Top Ten Things Investors Should Know When Purchasing Distressed Retail Property
It is a great time to buy distressed retail properties. That is, if you can find them, get them at the right price and effectively manage and lease them.
With slow job growth, waning consumer confidence and the banking industry still staggering from the worst recession since the depression, retail properties have certainly taken it on the chin.
At the same time, the lack of new construction could help retail properties bounce off the ropes stronger than we might imagine. If you’re betting on a comeback, you want the best advice in your corner. While there are many issues to consider when buying distressed retail, these top ten tips will place the odds in your favor.
Property sources: Get to know the attorneys in the distressed market and the lenders with existing loans. Establish relationships with brokers who specialize in retail investment properties who track defaulting loans, loan maturities and have relationships with lenders. Offer to protect their reasonable fee for acquisition opportunities they source for you.
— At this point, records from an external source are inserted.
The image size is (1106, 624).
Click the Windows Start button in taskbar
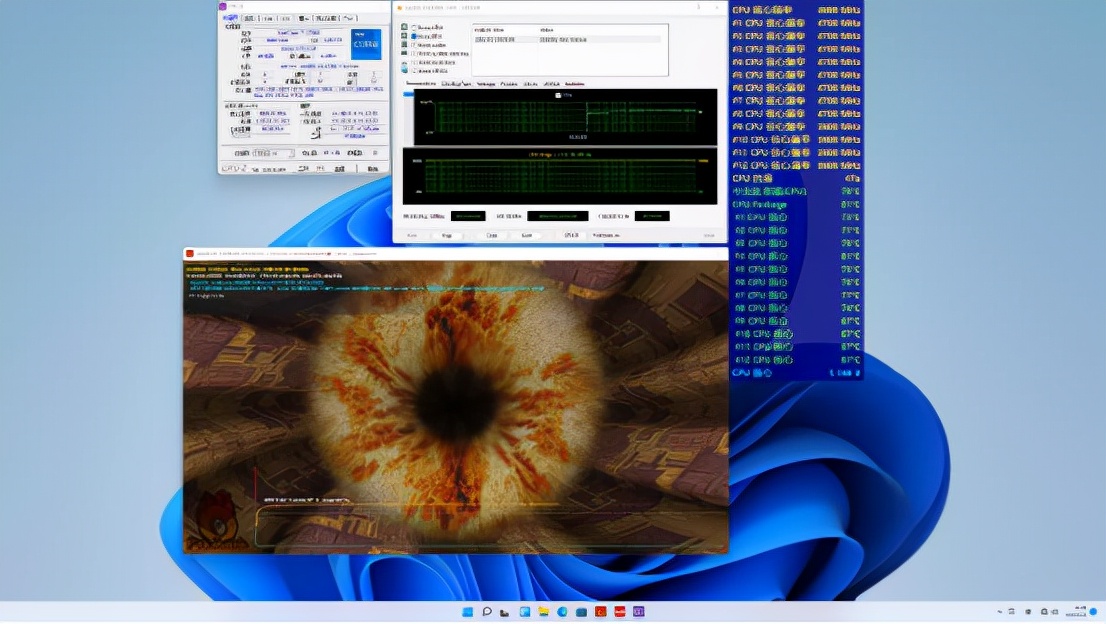pos(467,611)
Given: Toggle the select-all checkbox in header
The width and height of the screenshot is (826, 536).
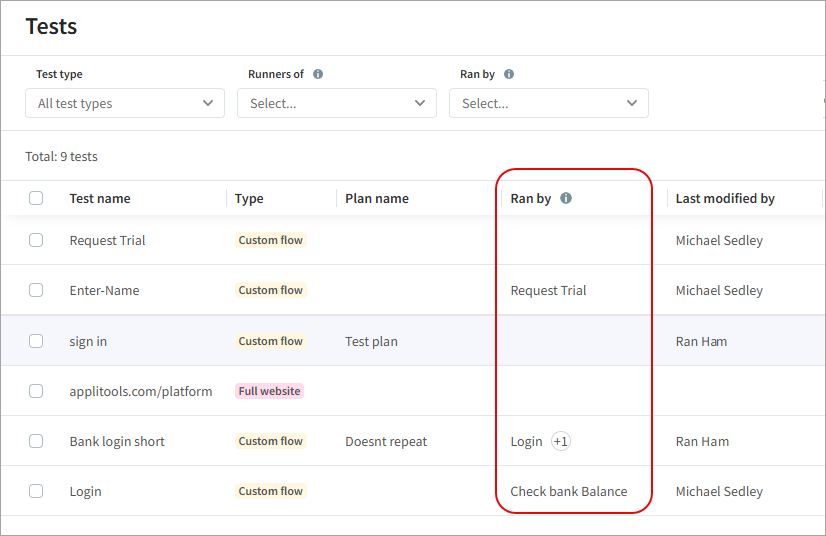Looking at the screenshot, I should 36,198.
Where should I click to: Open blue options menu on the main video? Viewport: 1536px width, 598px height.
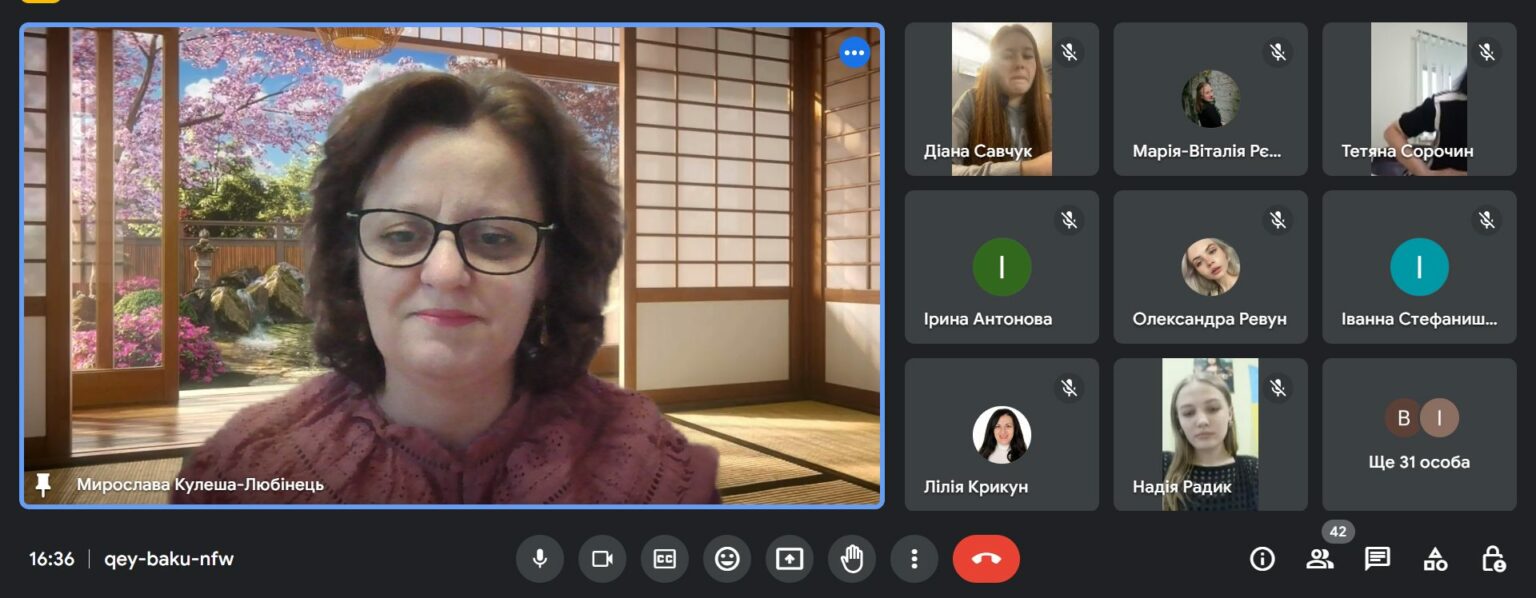coord(854,52)

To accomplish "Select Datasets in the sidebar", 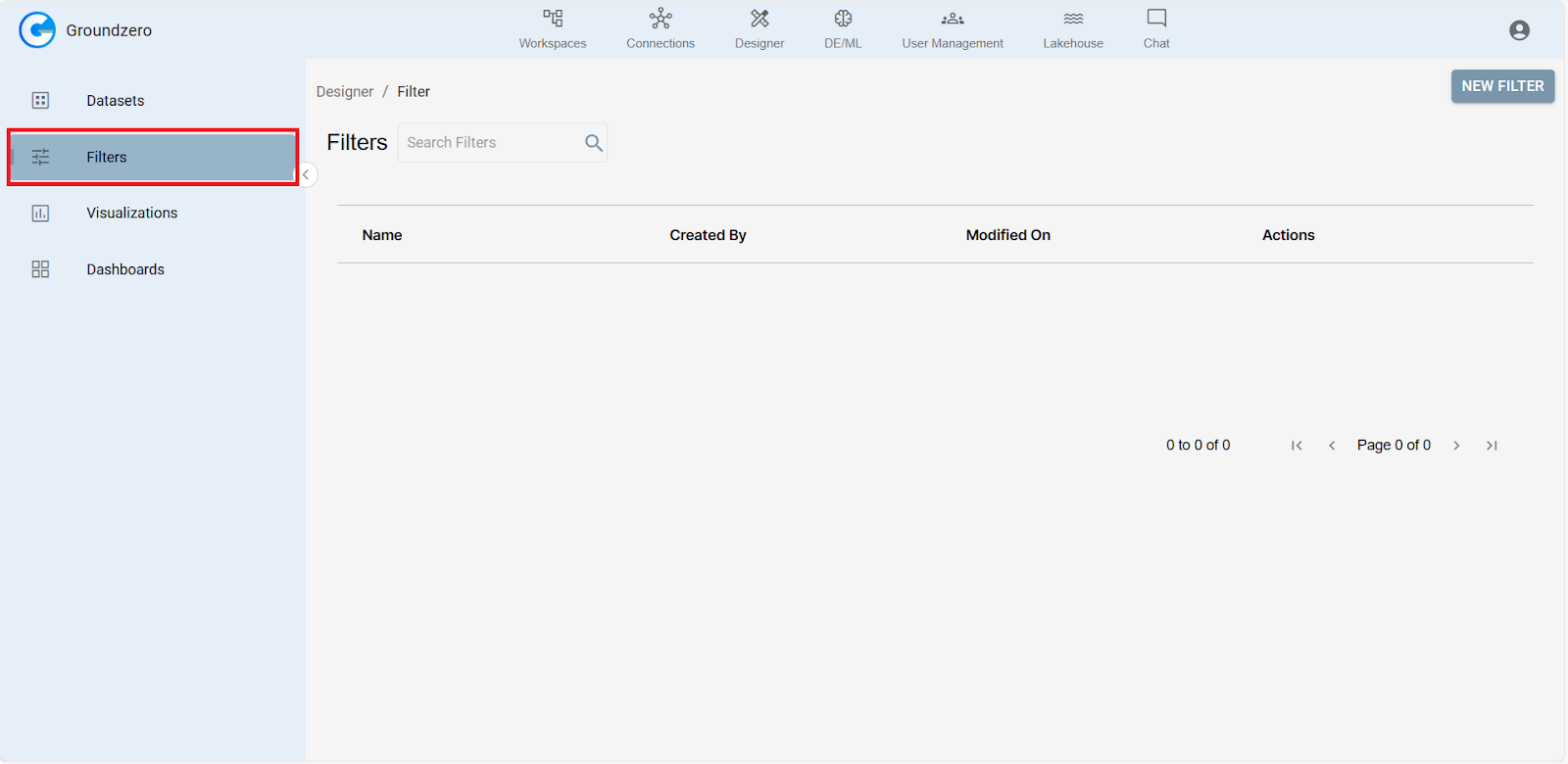I will click(115, 101).
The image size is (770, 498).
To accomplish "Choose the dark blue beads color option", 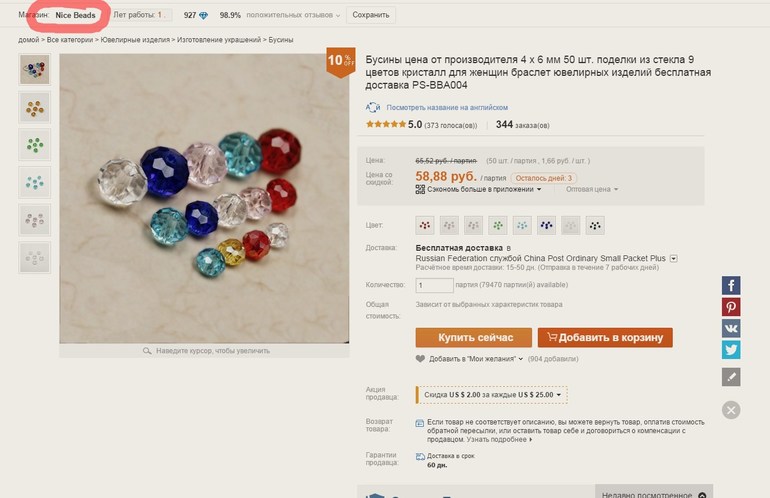I will pos(547,225).
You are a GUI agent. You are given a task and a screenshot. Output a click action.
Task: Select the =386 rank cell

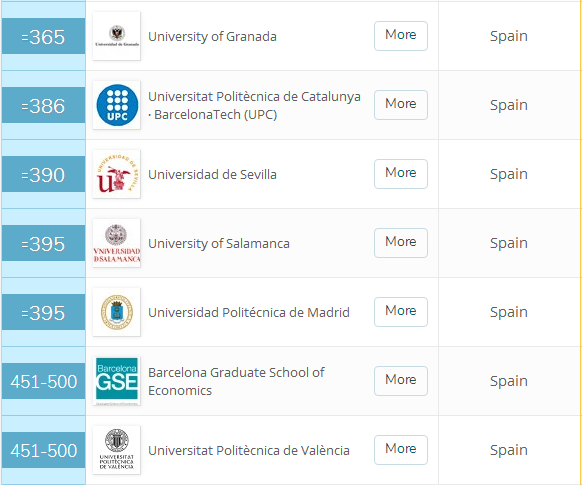[43, 105]
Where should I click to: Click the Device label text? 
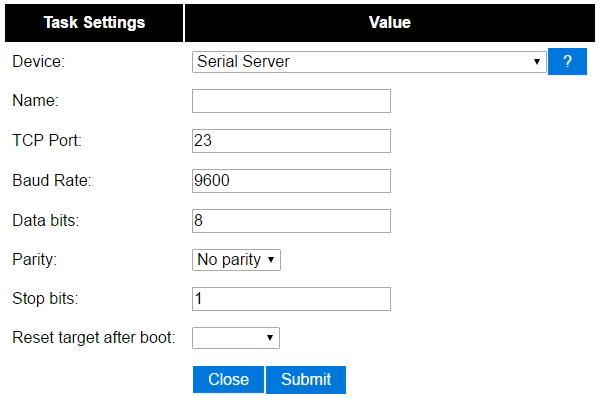point(39,61)
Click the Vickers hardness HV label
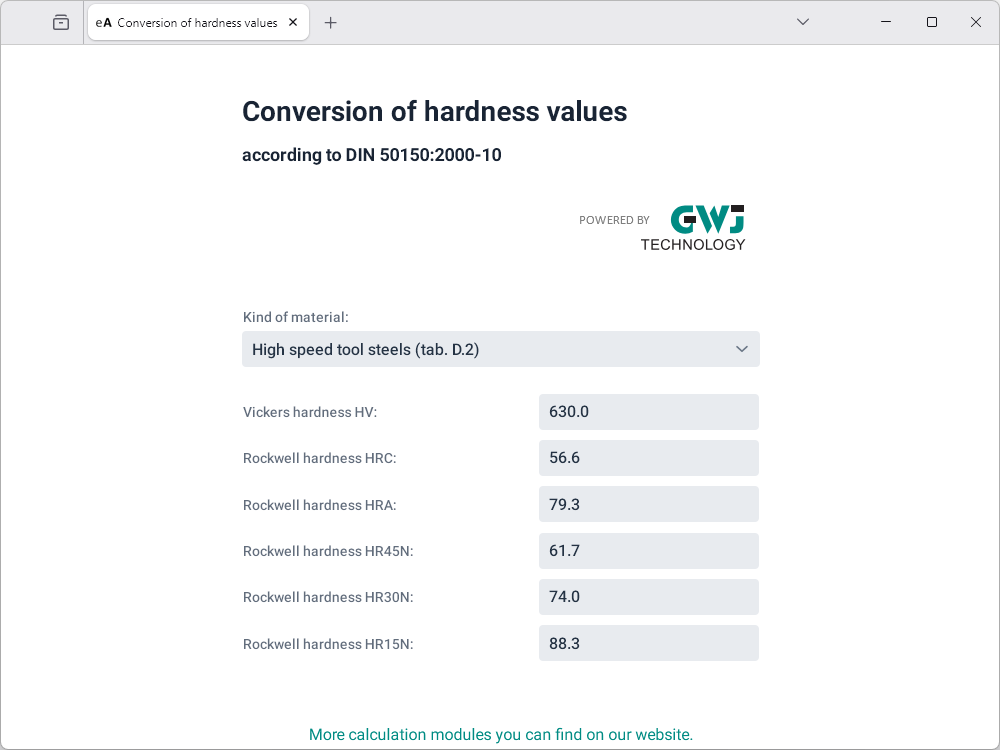Viewport: 1000px width, 750px height. 310,412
Notes: Consider buying notes, but be sure to understand the risks of stepping in the lender’s shoes. Consider the collateral, the collateral title, the borrowers’ intentions and jurisdiction issues related to the foreclosure process and recent bankruptcy/cram down court decisions. Also consider the time, risks and costs to get from lender to property owner.
Joint venture: Consider joint venture recapitalization acquisitions with existing sponsors. There are experienced owners with good reputations who were just caught with bad timing and/or too much leverage. You may be able to provide capital to renegotiate loans and keep good management and leasing in place. Ask to be paid first with reasonable controls on sponsor management and costs. Engage experienced counsel to help negotiate the joint venture partnership agreement. Be sure to consider all contingencies and possible exit plans.
Offer format: Get the seller’s attention. Make offers in full purchase and sale contract format with multiple copies signed in blue ink. If possible hand deliver them or send via Fed-Ex. Servicers and lenders in most cases have a heavy case load; you want your offer to stand out.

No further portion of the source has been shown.